LAGRIMAS GENUINAS
Luis Ponce Sevilla
Aurelia cruzó la calle
apresuradamente para evitar el tráfico dominguero. Al llegar al parque pudo
bajar su cabeza un momento sobre unos jazmines.
Vestía una túnica de lino
grueso color arena, que la cubría de la cabeza a los pies, calzaba sandalias de
cuero rústico y el frio la obligaba a caminar con pasos cortos para tratar de
calentar su cuerpo. Era alta, esbelta, debía tener casi treinta años y bajo los
pliegues excesivamente verticales su figura parecía más una estatua de mármol
que un ser humano.
Terminada la contemplación
de los jazmines, reanudó su deslizamiento de pasos rápidos y cortos hacia la
iglesia católica que quedaba en la plaza. Aún no era hora de la misa, ella lo
sabía y aprovechó la ausencia casi total de feligreses a media mañana.
Se dirigió pausadamente a
la pila de bautismos que quedaba en el ala izquierda y que se encontraba en
penumbra. Se acercó e hizo lo mismo que en el parque: bajó su cabeza. Su cuerpo
cubierto totalmente por el manto, permanecía erguido, con la cabeza inclinada y
sus manos juntas en la espalda. Inmóvil permaneció por un par de minutos.
Un leve espasmo muscular y
sonoro terminó con el recogimiento. Un delicado pañuelo secó sus ojos y sin
alzar la vista salió tan apresurada como sus pequeños pasos le permitían.
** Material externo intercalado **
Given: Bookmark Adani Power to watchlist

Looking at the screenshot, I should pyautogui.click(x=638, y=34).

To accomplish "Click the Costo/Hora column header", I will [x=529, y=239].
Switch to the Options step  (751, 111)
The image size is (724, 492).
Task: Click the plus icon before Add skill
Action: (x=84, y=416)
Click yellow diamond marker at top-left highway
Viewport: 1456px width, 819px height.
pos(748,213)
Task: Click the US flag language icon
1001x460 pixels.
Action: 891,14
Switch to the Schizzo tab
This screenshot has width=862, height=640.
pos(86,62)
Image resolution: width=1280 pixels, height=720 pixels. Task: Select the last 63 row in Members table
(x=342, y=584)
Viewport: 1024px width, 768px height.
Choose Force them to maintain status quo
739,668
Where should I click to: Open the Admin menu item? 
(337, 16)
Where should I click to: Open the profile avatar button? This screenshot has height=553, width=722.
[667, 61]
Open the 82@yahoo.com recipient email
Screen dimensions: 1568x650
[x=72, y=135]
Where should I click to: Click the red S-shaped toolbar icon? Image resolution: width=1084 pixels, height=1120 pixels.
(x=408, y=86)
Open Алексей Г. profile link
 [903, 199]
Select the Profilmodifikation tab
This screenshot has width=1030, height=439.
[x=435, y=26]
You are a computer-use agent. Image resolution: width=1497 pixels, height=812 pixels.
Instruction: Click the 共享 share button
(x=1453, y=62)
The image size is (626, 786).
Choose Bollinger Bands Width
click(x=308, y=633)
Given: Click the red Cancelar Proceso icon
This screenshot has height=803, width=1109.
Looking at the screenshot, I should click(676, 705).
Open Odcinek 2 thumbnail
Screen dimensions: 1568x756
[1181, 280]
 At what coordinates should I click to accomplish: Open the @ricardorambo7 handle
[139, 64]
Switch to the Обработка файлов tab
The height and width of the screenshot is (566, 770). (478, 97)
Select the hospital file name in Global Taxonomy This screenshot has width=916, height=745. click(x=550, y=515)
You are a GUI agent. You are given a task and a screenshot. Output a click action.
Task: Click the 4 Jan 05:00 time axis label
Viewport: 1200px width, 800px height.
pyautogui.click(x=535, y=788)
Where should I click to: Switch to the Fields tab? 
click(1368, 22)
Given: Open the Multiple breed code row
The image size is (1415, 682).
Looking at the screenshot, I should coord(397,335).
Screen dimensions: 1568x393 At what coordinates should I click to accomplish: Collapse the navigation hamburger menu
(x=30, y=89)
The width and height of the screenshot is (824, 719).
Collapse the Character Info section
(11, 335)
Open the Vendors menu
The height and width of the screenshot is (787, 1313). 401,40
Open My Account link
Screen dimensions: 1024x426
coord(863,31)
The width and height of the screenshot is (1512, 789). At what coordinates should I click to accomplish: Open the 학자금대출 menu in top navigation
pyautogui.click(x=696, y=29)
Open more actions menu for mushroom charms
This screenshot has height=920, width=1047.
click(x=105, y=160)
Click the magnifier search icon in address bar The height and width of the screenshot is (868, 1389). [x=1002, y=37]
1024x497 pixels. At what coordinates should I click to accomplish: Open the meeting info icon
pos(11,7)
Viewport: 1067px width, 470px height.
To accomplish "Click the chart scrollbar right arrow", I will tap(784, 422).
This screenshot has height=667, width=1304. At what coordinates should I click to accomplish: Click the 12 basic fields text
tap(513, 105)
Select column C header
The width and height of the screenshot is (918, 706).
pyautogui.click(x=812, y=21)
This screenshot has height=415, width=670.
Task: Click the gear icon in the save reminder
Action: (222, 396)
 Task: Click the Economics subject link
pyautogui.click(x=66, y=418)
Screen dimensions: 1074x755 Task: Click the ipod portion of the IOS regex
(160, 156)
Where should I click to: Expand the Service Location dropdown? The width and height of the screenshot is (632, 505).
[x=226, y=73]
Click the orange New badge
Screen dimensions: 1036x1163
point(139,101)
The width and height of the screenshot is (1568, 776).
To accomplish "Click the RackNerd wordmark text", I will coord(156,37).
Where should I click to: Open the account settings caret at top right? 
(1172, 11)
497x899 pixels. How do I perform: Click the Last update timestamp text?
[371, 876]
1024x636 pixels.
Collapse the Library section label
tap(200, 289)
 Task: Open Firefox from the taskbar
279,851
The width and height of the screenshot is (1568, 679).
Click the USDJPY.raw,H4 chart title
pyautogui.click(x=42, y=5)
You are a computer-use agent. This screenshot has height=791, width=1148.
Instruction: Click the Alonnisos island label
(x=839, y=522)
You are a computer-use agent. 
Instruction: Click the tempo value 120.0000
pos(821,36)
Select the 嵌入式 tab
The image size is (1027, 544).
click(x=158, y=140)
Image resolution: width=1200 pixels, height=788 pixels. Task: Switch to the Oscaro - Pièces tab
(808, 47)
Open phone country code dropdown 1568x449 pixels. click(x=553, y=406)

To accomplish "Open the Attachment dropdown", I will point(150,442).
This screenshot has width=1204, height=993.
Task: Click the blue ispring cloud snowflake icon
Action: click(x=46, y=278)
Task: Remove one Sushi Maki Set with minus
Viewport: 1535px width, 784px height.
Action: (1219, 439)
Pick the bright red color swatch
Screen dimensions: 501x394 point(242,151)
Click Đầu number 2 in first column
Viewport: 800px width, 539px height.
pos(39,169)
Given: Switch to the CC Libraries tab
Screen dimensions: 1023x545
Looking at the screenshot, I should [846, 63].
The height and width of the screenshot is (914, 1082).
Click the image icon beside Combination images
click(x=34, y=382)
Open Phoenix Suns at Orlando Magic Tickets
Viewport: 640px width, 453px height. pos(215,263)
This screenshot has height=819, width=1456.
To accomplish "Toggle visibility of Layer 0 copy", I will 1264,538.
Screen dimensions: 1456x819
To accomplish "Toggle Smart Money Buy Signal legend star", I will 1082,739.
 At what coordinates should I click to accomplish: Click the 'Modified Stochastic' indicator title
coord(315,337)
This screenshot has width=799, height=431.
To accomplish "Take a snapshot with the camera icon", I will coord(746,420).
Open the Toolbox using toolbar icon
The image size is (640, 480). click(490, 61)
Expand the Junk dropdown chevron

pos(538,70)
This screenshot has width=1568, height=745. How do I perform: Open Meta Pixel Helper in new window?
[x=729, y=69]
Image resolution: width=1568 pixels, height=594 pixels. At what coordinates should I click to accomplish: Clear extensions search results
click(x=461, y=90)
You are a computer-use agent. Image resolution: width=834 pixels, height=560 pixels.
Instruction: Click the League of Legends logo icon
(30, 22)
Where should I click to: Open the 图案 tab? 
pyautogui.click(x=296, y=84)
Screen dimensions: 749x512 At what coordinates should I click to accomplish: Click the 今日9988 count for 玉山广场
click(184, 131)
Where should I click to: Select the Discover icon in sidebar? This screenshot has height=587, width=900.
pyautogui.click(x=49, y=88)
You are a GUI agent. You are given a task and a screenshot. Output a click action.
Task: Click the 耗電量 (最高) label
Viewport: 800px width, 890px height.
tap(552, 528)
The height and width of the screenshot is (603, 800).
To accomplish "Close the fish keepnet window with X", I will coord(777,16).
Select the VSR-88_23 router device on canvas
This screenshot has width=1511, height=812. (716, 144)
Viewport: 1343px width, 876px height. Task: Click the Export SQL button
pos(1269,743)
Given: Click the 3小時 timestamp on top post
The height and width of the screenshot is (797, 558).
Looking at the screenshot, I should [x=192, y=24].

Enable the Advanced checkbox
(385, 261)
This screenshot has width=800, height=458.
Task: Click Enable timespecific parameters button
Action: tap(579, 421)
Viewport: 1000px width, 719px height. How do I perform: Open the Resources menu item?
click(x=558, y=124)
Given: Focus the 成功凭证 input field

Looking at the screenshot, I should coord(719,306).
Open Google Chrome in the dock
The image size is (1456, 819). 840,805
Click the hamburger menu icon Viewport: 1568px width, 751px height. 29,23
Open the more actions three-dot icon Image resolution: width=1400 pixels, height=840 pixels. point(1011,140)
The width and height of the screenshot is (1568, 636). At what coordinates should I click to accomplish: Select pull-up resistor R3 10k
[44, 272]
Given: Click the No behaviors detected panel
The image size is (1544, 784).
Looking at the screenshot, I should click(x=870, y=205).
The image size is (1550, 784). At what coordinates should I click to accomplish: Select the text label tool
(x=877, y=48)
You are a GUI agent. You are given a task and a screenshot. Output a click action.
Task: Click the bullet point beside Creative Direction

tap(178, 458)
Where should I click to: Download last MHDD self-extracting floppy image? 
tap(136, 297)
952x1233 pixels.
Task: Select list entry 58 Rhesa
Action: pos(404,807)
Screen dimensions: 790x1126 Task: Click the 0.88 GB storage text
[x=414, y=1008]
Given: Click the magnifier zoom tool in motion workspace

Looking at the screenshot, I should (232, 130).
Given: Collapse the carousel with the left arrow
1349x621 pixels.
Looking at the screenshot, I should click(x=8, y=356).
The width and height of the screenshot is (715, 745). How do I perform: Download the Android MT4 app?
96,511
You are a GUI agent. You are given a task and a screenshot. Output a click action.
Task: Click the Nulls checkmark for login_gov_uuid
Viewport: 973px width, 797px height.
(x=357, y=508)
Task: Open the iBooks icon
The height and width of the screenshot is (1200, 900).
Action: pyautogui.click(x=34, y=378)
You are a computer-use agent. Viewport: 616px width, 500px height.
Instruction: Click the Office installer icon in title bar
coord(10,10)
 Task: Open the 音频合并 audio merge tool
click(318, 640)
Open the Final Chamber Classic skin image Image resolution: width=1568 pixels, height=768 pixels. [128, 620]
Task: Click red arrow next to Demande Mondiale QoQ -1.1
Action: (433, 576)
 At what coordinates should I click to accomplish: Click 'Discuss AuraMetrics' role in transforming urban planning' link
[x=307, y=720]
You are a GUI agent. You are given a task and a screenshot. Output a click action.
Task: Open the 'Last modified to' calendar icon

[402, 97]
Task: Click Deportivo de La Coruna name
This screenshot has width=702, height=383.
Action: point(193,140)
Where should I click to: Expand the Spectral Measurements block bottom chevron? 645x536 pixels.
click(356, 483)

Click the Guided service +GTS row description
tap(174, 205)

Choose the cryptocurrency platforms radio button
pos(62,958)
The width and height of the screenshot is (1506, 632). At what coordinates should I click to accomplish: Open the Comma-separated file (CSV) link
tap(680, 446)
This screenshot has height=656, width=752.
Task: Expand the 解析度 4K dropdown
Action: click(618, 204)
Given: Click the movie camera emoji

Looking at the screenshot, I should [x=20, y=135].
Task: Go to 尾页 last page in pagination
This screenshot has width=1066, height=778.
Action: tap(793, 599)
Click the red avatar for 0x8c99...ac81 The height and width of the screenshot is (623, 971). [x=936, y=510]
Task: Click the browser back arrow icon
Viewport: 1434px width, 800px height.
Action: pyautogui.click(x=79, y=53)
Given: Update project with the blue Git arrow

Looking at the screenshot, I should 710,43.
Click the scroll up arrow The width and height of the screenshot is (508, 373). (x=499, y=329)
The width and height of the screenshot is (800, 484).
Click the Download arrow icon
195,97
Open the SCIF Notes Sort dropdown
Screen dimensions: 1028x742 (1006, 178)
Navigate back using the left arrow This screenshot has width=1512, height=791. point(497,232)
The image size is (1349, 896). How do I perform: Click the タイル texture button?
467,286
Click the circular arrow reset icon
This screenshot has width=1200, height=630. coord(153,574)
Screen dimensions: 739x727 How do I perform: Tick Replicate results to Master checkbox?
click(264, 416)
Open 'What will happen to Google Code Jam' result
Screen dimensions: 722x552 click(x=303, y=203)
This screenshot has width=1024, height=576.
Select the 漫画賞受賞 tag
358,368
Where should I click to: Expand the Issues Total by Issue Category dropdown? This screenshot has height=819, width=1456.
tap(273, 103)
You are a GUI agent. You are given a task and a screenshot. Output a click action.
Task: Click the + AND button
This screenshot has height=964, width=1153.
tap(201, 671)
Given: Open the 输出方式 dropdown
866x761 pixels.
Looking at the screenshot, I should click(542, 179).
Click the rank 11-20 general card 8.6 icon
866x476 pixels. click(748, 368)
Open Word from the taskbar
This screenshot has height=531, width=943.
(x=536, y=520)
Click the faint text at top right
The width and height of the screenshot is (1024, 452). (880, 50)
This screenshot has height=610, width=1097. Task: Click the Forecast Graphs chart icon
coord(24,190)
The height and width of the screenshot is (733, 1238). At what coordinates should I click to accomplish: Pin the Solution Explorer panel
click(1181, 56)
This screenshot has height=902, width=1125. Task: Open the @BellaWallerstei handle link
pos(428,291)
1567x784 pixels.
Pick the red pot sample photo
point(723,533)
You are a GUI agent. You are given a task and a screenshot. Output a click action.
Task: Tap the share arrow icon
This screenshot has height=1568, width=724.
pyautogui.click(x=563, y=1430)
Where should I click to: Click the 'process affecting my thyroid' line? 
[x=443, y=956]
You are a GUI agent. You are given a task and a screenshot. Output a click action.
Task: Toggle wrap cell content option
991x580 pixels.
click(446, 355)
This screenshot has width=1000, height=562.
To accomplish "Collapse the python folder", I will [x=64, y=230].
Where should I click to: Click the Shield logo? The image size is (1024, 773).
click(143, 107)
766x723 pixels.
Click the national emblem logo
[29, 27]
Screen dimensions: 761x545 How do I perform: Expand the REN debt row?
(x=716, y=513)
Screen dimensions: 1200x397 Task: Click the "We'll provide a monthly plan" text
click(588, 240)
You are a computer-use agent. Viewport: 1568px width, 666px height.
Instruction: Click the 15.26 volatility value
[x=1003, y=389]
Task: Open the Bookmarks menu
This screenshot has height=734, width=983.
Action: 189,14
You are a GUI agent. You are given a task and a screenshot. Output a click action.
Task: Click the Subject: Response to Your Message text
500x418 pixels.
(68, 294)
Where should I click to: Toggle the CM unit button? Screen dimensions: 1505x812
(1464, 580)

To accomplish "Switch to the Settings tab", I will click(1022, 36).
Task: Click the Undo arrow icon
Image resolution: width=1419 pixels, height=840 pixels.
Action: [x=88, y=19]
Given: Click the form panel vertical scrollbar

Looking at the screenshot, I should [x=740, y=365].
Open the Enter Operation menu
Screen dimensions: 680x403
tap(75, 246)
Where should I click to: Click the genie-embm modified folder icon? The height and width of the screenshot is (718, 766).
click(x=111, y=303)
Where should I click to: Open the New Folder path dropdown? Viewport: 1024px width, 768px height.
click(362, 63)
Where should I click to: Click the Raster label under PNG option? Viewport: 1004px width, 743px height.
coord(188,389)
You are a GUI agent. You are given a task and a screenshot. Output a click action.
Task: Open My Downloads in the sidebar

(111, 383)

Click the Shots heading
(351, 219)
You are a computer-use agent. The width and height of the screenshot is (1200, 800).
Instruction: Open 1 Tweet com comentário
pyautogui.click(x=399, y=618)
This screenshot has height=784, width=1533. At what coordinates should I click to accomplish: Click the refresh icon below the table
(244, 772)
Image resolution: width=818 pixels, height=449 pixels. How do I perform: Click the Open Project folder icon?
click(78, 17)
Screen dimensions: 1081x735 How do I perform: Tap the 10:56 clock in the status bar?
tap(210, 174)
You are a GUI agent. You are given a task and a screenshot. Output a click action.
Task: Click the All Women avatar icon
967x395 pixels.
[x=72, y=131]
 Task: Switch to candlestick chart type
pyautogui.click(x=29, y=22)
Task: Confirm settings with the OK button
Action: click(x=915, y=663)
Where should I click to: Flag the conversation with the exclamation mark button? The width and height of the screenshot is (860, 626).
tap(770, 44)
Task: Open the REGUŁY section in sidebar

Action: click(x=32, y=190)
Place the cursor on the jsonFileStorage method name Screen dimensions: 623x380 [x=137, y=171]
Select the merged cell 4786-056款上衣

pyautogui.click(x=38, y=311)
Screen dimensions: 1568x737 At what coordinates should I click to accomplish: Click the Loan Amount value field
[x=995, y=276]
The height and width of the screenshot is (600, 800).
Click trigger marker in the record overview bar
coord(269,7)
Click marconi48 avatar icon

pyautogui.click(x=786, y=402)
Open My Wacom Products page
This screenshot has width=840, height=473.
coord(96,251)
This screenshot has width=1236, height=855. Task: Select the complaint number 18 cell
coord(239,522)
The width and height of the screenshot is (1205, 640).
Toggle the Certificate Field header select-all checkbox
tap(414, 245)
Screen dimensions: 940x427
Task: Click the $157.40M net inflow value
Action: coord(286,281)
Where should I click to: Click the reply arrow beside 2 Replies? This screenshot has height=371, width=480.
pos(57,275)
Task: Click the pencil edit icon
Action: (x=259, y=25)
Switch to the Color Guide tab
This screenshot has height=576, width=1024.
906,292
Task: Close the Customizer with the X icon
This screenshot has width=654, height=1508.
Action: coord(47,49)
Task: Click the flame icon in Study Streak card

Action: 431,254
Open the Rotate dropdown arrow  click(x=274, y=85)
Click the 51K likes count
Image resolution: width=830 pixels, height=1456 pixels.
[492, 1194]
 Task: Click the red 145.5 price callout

Volvió al parque y repitió
la operación con unas margaritas, hasta que se vio interrumpida por la cercanía
de un par de ancianos que iban a la iglesia.
Como todos los domingos
caminando muy erguida y con paso apurado se dirigió a la Farmacia de Alberto,
primo de su madre, que la recibía comedidamente sin hacer preguntas. Como todos
los domingos ingresó a la trastienda, se sentó en el banquillo que siempre
estaba en su sitio frente a una mesa, bajó la cabeza y llenó dos palanganas con
lágrimas que caían a chorros de sus ojos.
Al terminar Alberto
llenaba pequeños frasquitos con el líquido, lo etiquetaba como “Lágrimas
genuinas” los ponía en la vitrina y los vendía a los parroquianos que no sabían
llorar.
Tenían una gran demanda,
especialmente entre las damas de sociedad que los compraban para llevar a los
velorios, las adolescentes para cuando tenían que fingir una excusa en la casa
o el colegio, los políticos para sus discursos póstumos por la muerte de cada
patriota de su partido, las esposas para chantajear a sus maridos, las
secretarias para pedir aumento de sueldo y los maridos para evitar que les
pidan el divorcio por andar con la secretaria.
Terminada la operación
Aurelia se dirigía a su casa. Sobre una jarra de cristal que su madre le tenía
preparada, lloraba hasta que sean las once, guardaba la jarra en la
refrigeradora, se cambiaba de ropa y estaba lista para cuando Joaquín la
recogía para ir a almorzar juntos. Su cara resplandecía de alegría y felicidad
y Joaquín estaba convencido de tenía la novia más linda del mundo.
Hasta el próximo domingo a
las diez de la mañana en que Aurelia tenía que repetir su consabido recorrido.